HTML and MIME

The definition of the HTML content subtype is
MIME Type name
text
MIME subtype name:
html
Required parameters:
none
Optional parameters:
level, version, charset

Level

The level parameter specifies the feature set which is used in the document. The level is an integer number, implying that any features of same or lower level may be present in the document. Levels are defined by this specification.

Version

In order to help avoid future compatibility problems, the version parameter may be used to give the version number of this specification to which the document conforms. The version number appears at the front of this document and within public identifier for the SGML DTD.

Character sets

The base character set (the SGML BASESET) for HTML is ISO Latin-1. This is the set referred to by any numeric character references . The actual character set used in the representation of an HTML document may be ISO Latin 1, or its 7-bit subset which is ASCII. There is no obligation for an HTML document to contain any characters above decimal 127. It is possible that a transport medium such as electronic mail imposes constraints on the number of bits in a representation of a document, though the HTTP access protocol used by W3 always allows 8 bit transfer.

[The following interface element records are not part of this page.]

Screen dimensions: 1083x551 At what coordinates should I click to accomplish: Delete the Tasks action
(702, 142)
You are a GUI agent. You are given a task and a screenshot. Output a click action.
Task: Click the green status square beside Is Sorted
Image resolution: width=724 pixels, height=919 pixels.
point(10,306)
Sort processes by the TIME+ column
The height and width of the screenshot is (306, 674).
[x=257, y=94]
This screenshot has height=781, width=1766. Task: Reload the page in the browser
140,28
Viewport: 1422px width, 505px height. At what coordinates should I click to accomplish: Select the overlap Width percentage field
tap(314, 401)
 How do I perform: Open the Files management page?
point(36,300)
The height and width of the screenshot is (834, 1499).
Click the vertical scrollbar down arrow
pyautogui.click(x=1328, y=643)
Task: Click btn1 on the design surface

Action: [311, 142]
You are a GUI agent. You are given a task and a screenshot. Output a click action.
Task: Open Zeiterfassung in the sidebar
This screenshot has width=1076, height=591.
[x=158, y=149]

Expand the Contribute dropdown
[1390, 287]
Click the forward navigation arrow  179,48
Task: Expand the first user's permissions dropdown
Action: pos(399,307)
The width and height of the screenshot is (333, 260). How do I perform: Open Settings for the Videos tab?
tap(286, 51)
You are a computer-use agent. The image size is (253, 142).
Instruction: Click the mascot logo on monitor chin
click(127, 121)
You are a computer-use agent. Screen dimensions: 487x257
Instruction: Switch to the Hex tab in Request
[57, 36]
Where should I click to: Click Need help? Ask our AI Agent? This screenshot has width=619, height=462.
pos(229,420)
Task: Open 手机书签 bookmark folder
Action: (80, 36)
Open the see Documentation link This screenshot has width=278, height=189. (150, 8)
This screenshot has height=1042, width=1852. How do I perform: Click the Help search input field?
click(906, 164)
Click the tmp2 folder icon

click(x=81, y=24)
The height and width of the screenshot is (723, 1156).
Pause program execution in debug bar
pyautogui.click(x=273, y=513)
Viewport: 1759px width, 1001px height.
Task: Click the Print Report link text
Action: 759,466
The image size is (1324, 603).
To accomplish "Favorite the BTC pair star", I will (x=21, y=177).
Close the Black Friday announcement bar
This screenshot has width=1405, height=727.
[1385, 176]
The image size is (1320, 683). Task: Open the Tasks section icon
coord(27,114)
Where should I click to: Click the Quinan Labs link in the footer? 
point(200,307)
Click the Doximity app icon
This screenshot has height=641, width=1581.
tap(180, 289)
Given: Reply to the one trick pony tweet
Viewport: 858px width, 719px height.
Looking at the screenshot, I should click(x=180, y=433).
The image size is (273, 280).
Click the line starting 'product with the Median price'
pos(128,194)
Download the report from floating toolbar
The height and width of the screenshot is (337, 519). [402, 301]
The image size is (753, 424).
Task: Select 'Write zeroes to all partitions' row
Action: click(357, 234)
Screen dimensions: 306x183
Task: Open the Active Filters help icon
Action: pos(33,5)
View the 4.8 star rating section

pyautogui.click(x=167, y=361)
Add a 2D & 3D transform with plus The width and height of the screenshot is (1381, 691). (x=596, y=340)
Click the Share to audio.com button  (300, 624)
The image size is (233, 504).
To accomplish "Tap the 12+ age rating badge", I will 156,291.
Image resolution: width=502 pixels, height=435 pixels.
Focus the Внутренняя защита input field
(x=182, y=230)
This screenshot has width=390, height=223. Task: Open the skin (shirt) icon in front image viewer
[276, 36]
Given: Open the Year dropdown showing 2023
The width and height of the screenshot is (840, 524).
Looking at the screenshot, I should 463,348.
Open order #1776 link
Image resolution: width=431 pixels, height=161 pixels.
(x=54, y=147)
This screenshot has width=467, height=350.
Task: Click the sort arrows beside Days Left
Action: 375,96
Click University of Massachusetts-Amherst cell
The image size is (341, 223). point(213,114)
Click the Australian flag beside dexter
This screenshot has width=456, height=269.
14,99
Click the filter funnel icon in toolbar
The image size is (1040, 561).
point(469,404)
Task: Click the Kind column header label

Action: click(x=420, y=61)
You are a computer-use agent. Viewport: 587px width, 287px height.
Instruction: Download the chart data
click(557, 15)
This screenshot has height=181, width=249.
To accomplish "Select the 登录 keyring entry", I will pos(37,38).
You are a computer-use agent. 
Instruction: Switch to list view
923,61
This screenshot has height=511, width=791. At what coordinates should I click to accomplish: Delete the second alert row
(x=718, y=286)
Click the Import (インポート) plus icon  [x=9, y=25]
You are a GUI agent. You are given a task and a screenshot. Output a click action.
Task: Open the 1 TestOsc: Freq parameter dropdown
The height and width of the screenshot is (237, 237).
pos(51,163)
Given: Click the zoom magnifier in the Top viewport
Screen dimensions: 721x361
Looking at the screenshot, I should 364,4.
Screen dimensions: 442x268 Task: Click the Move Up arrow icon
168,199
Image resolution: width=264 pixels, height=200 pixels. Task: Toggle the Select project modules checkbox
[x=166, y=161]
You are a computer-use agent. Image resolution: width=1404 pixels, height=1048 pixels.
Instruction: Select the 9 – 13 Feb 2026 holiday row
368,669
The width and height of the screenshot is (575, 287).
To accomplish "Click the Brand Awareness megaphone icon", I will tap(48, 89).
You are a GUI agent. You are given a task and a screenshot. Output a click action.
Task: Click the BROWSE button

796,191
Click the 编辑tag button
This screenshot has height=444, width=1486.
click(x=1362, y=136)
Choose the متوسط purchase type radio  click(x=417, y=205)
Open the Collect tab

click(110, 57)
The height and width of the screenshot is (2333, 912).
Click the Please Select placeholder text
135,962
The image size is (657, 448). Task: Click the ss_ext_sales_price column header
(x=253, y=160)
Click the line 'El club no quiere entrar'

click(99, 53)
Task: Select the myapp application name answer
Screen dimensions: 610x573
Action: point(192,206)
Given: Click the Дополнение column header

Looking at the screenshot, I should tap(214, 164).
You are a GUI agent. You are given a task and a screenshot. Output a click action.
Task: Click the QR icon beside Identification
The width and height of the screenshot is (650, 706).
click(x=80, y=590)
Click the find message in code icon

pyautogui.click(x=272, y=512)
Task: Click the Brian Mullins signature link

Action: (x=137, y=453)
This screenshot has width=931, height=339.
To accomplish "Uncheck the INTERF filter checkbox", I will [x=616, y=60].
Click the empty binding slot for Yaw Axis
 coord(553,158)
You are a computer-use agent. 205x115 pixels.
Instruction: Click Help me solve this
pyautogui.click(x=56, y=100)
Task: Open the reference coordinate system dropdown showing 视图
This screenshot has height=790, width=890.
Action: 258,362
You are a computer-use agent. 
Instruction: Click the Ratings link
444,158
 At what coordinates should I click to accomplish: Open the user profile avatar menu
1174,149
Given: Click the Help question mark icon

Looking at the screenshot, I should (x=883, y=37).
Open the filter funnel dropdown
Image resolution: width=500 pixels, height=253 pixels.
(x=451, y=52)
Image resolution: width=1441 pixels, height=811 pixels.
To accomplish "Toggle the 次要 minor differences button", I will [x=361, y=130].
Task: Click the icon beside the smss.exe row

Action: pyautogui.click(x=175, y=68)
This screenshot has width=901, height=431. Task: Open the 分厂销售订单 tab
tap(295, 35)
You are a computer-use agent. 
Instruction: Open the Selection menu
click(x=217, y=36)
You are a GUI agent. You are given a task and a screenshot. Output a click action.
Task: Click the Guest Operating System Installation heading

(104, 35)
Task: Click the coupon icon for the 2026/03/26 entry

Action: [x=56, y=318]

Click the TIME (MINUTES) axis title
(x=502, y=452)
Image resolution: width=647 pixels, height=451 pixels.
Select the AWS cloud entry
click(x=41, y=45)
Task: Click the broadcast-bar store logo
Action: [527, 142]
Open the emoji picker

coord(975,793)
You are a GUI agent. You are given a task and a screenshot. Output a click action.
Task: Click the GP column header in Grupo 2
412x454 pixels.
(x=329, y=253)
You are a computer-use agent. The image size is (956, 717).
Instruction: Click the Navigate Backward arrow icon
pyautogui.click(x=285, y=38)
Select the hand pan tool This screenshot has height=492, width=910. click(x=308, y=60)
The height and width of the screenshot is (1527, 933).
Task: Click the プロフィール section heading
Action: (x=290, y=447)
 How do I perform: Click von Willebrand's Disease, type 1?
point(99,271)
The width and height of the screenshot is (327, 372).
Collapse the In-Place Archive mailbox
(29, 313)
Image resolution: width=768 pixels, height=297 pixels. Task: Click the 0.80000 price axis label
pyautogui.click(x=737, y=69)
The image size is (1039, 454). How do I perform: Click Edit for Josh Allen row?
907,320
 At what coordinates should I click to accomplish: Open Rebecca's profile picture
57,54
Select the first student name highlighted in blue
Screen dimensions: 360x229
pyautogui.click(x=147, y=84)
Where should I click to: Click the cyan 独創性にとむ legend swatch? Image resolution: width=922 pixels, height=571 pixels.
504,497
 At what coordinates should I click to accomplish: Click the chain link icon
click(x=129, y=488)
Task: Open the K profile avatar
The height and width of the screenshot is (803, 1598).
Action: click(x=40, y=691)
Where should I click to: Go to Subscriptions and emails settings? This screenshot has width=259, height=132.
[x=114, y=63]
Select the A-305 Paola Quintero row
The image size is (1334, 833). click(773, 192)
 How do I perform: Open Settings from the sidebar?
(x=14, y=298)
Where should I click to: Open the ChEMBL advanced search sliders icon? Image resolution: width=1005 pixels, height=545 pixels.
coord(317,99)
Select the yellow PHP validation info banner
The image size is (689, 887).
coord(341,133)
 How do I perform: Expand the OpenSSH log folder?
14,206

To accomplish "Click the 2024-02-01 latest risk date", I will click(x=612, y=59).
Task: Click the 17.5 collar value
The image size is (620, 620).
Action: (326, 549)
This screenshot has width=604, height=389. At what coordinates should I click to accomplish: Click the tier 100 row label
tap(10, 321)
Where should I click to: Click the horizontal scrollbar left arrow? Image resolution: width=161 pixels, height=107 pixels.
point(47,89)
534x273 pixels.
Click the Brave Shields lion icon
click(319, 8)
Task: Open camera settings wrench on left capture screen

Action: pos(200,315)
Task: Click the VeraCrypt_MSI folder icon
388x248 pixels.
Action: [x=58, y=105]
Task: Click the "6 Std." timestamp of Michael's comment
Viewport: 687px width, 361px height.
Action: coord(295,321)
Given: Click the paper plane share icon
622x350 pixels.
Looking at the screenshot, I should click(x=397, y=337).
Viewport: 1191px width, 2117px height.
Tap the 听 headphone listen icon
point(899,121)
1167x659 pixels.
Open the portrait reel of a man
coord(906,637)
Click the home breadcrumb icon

When an HTML document is encoded using 7-bit characters, then the mechanisms of character references and entity references may be used to encode characters in the upper half of the ISO Latin-1 set. In this way, documents may be prepared which are suitable for mailing through 7-bit limited systems.

Character set option (proposed)

The SGML declaration specified ISO Latin 1 as the base character set. The charset parameter is reserved for future use. Its intended significance is to override the base character set of the SGML declaration. Support of character sets other than ISO-Latin-1 is not a requirement for conformance with this specification.